AVAILABLE DATA:
________________________________________

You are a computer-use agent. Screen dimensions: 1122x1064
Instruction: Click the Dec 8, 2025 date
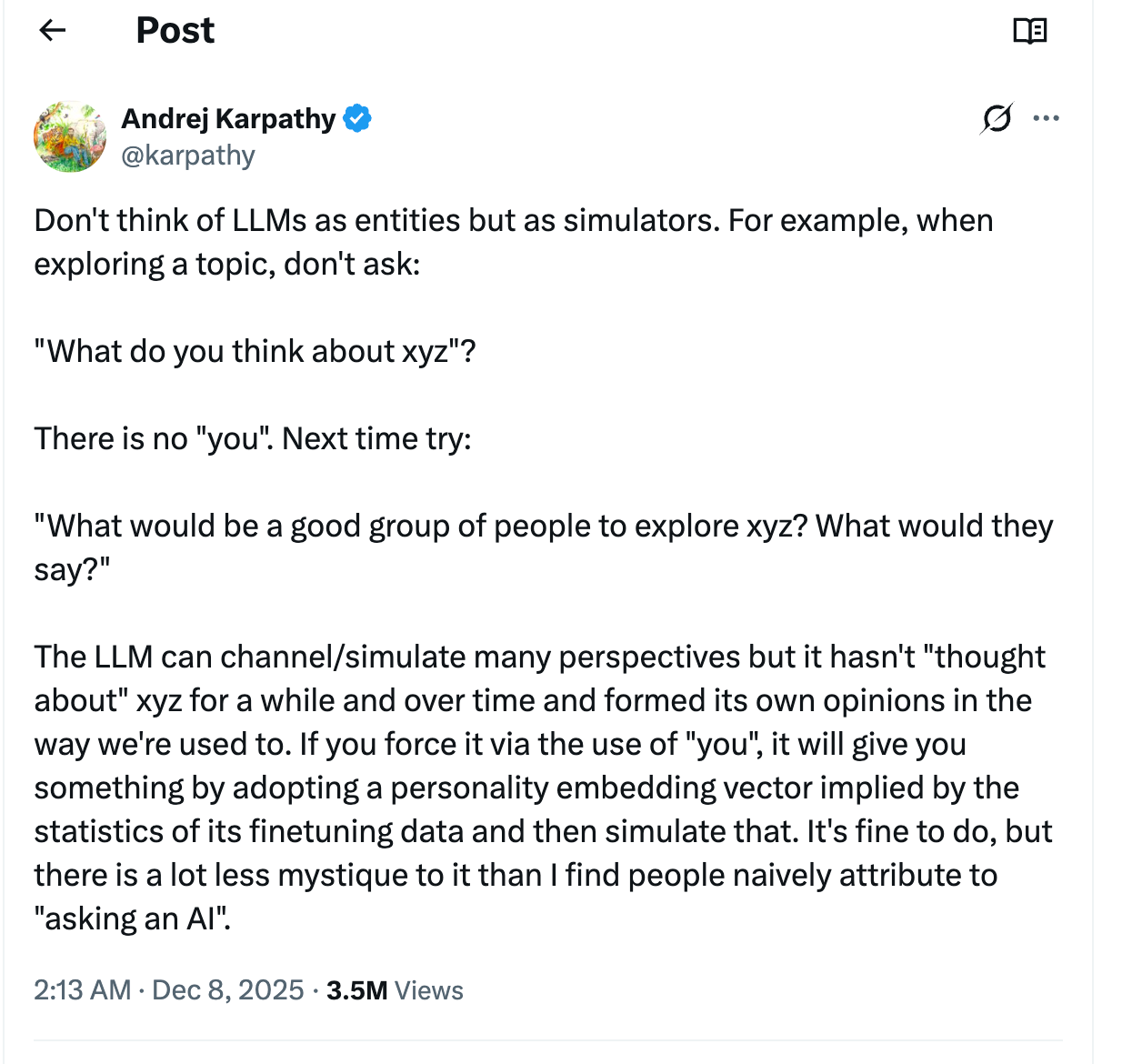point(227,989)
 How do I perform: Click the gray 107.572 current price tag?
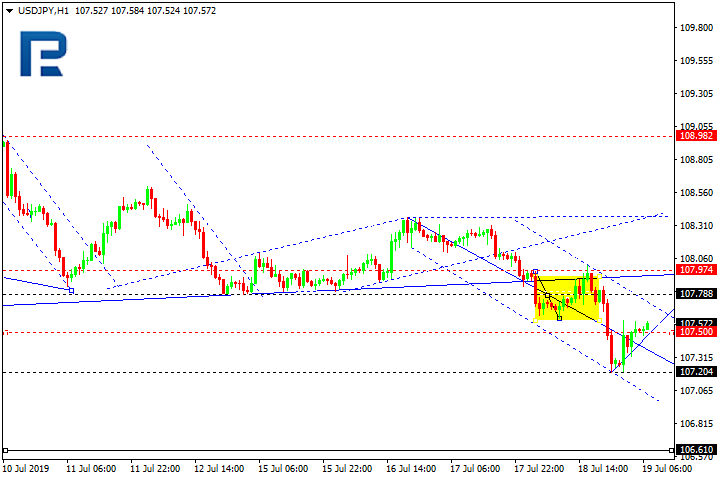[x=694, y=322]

________________________________________

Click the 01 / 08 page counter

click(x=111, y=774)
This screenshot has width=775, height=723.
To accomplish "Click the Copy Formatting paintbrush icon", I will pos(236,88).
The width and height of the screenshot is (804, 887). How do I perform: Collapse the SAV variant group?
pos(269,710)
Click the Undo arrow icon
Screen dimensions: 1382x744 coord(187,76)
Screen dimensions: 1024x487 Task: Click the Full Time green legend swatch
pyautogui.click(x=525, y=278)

________________________________________

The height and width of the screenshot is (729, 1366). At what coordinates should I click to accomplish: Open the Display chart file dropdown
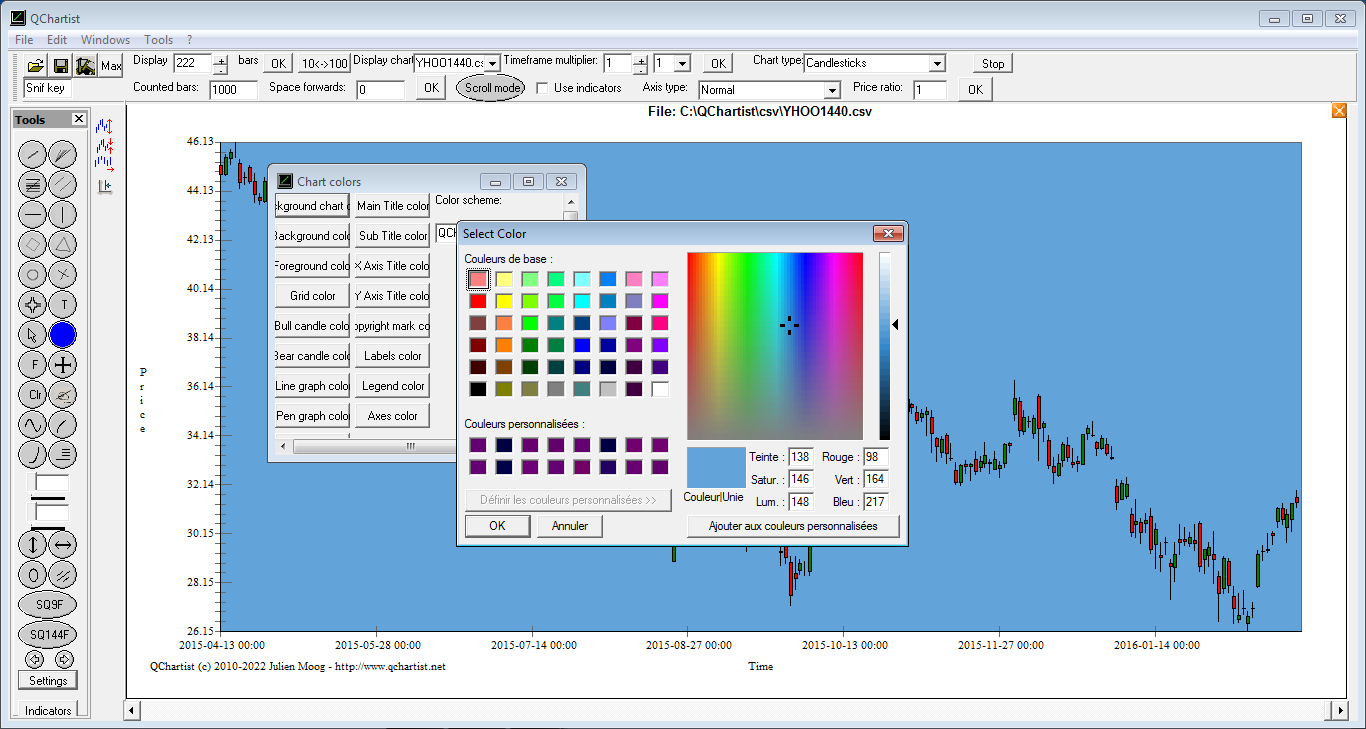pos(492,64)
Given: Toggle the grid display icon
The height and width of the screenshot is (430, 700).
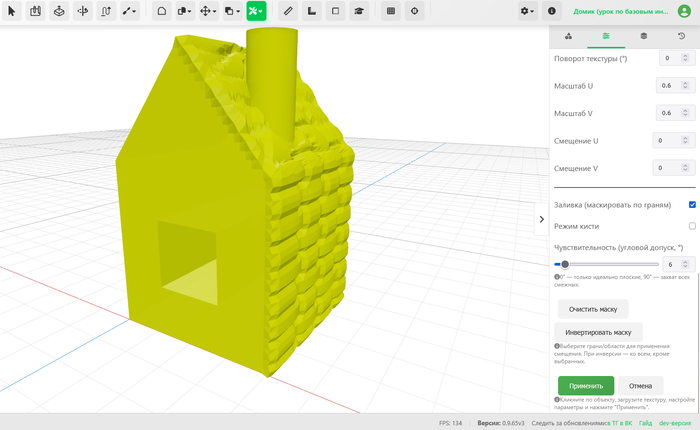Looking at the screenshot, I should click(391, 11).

________________________________________

GIVEN REQUEST:
Write out the data from the line with "Click the Undo arrow icon" up to and including the line with "pyautogui.click(x=525, y=278)", repeating each line exactly.

WRITTEN ANSWER:
Click the Undo arrow icon
Screen dimensions: 1382x744 coord(187,76)
Screen dimensions: 1024x487 Task: Click the Full Time green legend swatch
pyautogui.click(x=525, y=278)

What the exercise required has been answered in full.